We describe a case of a 56-year-old woman who developed a recurrent pleural effusion after a thoracoscopic resection of an anterior bulging thoracic disc hernia (level D9–D10). Despite several evacuating pleural punctions, dyspnea reoccurred due to recurrent pleural effusion, the same side as the disc resection. Because of increasing headache after each punction, a subarachnoidal pleural fistula (SAPF) was suspected. Although magnetic resonance imaging (MRI) showed features suggestive of SAPF, there was not enough evidence to justify a new thorascopy.

Methods:

Cerebrospinal fluid (CSF) leakage into the thoracic and abdominal cavity has been described as a result of trauma or surgery. Detection of beta-trace protein (BTP, a brain-specific protein) has been described to detect CSF fistulae causing rhino- and otoliquorrhea. Similarly, BTP determination could be used to identify the presence of CSF at other anatomical sites such as the thoracic cavity. Therefore, we decided to determine the concentration of BTP in the pleural effusion of this patient.

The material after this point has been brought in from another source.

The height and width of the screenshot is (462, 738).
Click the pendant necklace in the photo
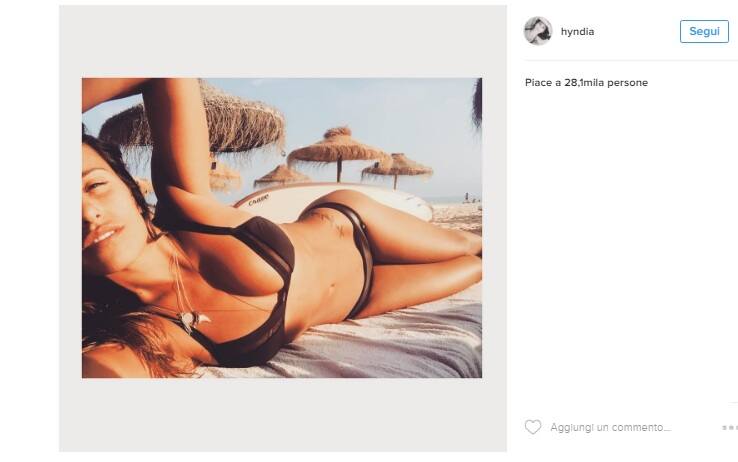[195, 319]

BTP was assayed using immunonephelometry.

Results:

The patient’s BTP pleural fluid concentration was 14·0 mg/l, which was a 25-fold increase compared with the BTP serum concentration. After insertion of a subarachnoidal lumbal catheter, a video-assisted thorascopy was performed. Leakage of liquor through the parietal pleura into the thoracic cavity was observed. The SAPF was closed using a durasis patch and DuraSeal®. Postoperatively, there was no reoccurrence of pleural fluid.

Conclusions:

SAPF has to be included to the differential diagnosis of patients with persistent pleural effusion after spinal surgery. This case illustrates the importance of BTP in diagnosing SAPF, especially in cases where major therapeutic consequences may need to be drawn.